- SUPPLIED DATA -
== Segment start ==

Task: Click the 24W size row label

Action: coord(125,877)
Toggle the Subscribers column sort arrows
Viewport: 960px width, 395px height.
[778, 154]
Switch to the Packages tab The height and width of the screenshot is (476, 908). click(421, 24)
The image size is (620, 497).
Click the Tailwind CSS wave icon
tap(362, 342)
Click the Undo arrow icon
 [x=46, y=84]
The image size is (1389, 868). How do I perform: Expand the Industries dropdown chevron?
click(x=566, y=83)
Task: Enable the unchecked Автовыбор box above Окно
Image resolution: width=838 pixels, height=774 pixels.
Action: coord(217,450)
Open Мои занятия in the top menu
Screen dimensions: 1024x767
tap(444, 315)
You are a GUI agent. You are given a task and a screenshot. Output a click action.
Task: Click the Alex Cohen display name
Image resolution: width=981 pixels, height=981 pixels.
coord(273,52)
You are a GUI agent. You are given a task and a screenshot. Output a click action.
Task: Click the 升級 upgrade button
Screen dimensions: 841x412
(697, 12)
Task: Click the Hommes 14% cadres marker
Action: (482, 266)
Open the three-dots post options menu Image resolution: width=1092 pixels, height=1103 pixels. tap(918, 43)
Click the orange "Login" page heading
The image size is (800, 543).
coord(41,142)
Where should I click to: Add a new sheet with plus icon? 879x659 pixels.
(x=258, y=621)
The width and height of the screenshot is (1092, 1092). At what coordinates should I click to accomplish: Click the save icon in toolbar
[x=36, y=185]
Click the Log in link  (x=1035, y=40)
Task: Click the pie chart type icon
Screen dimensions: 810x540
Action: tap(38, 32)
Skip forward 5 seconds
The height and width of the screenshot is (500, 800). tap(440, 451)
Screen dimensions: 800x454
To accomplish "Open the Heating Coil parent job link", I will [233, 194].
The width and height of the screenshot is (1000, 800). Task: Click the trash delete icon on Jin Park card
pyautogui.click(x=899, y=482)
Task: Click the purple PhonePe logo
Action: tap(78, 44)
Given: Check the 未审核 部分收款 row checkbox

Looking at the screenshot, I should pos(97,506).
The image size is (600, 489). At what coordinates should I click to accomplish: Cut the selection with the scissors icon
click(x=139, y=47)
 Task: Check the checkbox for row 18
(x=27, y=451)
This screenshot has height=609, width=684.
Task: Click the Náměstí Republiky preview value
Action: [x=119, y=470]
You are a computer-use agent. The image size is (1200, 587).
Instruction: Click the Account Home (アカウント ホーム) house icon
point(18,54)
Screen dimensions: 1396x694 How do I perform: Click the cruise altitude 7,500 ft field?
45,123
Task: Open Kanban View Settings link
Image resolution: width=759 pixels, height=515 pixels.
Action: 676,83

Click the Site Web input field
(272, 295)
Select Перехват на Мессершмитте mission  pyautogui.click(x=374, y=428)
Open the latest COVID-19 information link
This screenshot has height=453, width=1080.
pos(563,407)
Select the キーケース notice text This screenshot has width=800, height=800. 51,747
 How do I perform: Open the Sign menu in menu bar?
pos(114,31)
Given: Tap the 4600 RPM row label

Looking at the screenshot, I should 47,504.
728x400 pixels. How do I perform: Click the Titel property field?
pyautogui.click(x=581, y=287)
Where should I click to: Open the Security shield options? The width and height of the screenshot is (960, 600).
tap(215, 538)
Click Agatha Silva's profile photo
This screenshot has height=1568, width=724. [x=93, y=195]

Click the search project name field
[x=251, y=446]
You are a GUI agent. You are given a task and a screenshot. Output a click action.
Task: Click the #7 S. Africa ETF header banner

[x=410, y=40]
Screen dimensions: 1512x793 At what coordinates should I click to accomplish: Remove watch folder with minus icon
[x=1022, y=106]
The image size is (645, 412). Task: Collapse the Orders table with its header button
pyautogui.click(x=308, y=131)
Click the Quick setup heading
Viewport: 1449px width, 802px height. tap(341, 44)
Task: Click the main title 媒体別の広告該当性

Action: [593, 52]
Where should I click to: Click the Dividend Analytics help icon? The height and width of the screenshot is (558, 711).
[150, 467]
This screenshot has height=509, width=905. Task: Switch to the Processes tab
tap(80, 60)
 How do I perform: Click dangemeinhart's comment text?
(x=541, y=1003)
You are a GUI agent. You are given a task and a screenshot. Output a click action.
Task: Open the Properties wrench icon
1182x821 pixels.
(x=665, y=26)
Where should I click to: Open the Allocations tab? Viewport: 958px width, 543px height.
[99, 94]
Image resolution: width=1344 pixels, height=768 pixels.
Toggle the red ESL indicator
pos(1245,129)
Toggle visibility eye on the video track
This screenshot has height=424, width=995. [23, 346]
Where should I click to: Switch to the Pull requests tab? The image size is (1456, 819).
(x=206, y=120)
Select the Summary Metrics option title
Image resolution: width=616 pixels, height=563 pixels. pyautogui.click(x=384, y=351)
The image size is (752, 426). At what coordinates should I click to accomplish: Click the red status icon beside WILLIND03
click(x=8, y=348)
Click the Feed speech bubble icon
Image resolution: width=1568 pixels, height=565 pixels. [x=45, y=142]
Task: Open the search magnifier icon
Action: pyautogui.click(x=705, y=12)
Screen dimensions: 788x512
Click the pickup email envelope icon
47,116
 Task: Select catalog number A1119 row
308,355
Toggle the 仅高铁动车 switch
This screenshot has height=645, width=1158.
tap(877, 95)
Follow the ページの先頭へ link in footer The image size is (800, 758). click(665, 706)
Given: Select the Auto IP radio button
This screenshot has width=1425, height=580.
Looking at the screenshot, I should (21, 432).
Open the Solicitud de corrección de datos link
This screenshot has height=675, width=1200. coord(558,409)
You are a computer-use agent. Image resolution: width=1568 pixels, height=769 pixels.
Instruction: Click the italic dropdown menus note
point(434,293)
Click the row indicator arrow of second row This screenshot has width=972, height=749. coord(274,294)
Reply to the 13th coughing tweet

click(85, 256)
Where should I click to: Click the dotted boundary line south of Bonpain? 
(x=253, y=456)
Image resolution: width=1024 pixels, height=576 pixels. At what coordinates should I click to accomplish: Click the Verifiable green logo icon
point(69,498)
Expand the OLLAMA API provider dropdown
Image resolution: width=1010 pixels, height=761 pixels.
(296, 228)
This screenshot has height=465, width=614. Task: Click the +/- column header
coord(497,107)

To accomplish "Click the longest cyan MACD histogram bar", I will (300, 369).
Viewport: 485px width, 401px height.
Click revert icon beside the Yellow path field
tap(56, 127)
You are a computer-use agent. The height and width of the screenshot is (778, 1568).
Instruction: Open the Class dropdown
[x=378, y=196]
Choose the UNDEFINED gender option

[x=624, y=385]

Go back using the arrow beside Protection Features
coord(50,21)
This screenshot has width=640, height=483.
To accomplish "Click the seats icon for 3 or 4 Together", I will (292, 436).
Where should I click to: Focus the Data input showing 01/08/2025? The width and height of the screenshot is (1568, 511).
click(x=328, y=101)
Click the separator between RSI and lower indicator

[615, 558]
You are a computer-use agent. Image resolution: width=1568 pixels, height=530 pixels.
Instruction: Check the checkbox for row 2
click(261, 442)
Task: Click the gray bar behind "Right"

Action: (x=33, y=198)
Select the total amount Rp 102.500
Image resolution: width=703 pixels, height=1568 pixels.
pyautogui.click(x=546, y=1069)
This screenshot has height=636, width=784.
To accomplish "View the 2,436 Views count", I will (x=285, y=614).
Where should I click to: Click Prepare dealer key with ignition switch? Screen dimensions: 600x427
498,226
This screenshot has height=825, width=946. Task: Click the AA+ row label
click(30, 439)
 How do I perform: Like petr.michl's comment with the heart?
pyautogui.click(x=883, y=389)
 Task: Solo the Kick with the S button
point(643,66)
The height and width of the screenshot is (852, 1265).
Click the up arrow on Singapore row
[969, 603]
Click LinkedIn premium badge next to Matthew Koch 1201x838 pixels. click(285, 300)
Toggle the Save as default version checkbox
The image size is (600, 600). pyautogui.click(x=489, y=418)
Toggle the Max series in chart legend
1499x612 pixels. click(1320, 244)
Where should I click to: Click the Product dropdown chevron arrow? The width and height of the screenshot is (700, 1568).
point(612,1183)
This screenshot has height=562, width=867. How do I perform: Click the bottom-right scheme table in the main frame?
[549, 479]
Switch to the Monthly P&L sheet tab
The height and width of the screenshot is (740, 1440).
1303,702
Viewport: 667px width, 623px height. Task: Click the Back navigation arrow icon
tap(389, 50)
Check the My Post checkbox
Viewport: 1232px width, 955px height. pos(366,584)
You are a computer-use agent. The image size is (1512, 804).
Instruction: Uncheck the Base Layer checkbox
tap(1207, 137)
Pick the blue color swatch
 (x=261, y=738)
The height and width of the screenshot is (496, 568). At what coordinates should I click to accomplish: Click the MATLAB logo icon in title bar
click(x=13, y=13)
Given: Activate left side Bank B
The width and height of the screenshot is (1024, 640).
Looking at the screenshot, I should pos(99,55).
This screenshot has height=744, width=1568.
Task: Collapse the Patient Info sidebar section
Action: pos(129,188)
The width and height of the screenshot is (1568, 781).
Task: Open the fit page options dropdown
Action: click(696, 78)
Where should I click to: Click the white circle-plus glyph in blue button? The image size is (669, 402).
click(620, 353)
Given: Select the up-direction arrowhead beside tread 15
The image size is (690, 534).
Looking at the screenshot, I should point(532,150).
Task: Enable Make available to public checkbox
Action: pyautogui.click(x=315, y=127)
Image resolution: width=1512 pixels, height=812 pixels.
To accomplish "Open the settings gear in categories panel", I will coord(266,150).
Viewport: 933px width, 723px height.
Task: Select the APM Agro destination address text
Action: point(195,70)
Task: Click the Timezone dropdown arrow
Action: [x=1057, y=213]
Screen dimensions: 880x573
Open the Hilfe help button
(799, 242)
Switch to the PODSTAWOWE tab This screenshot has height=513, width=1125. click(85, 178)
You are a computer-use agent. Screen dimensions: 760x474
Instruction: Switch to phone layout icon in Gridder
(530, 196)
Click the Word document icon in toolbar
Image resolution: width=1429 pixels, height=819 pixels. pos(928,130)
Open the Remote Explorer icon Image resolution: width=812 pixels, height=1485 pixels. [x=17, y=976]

== Segment end ==

- WHAT YOU HAVE TO DO -
Using the data above, tally each line in which "agent" appears and give the number with no other words.

- ANSWER SECTION -
10